A figure, hunched over. A woman.

I roll my shoulders back, determined to be unafraid. I go towards her, place a hand directly on her shoulder. She unleashes a horrible squeal, and I screech, stumbling back.

The figure bends over, laughing at my fear. I remain stoic as soon as I recognize her.

"Gods damn your tricks, time goddess!" I curse as she remains bent double, laughing so hard she cries.

She turns to me with those mismatched eyes, one blood-moon, the other gray. Her earthy skin is covered in new tattoos. Symbols that make no sense to me, some resembling a modified Idriolan or the script of Okami. The serpent appears often, swirling around her skin, sometimes devouring ships, and other times, devouring itself.

Occasionally, random strings of numbers. Markers of future years, or perhaps dates of world-ending predictions. Always changing, ink like a river on her skin.

"Would you prefer seeing Rangda instead?" Kaliya smiles, sitting cross-legged on the ground. Feeling awkward, staring down at a goddess, I join her on the shadowy dream surface.

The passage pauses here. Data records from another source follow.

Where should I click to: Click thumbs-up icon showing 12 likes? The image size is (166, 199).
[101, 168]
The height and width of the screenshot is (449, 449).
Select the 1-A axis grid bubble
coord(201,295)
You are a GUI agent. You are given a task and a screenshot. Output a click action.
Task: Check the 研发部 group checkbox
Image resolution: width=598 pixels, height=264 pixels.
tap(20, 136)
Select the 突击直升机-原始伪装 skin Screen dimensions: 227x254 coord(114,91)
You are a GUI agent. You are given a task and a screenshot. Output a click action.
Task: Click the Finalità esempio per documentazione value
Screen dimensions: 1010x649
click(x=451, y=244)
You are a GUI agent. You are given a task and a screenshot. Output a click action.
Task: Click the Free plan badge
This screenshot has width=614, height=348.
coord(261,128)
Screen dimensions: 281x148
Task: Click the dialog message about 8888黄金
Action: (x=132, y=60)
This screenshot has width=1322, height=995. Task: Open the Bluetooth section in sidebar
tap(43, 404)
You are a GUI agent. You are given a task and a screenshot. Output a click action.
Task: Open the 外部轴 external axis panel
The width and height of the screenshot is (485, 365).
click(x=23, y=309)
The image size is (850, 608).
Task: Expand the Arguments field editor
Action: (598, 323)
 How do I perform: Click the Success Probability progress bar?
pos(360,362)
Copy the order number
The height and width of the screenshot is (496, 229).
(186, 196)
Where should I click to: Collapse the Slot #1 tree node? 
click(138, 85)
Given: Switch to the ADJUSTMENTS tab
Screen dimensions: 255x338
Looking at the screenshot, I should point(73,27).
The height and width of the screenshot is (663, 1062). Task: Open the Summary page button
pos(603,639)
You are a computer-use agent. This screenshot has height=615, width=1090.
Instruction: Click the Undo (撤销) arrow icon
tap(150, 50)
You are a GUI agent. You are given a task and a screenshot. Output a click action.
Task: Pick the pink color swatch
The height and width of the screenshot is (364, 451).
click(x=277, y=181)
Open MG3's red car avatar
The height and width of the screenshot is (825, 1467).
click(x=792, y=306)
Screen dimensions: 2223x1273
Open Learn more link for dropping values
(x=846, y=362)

I shudder. "No thanks. I like my toes and fingers attached to me." I pause, squinting at her. "Wait, didn't the Rahasian gods sign a pact or something? No more intervening in mortal affairs to avoid future wars." Well, unless you're Soleil talking to her father, I guess, the daughter of the god of war. Then you get an exception.

She winks at me. "Yes, but I'm the goddess of time. I exist outside time. Therefore, this conversation is happening, but not happening all at once. Never was, yet it is. Do you follow?"

"Yes."

I lied. I have no idea what she's going on about.

She moves her arm, and a row of cheap-looking bracelets clanks along her skin. Cords wrapped around her neck, the kind that blasts uncanny music. Her strange taste of futuristic fashion has her wearing some kind of baggy cloak and too-short trousers. I'm not sure I'd like living in the future, but that's not for me to worry about.

Even the Rahasian Empire will turn to dust anyways. It only takes time...

"Are you any closer to finding the Dukun's name?" She leans back on her elbows, smirking at me.

"He slaughtered his whole family, and the sultan would rather play games of politics and court manners than answer my questions. You'd like him. He enjoys being cryptic too."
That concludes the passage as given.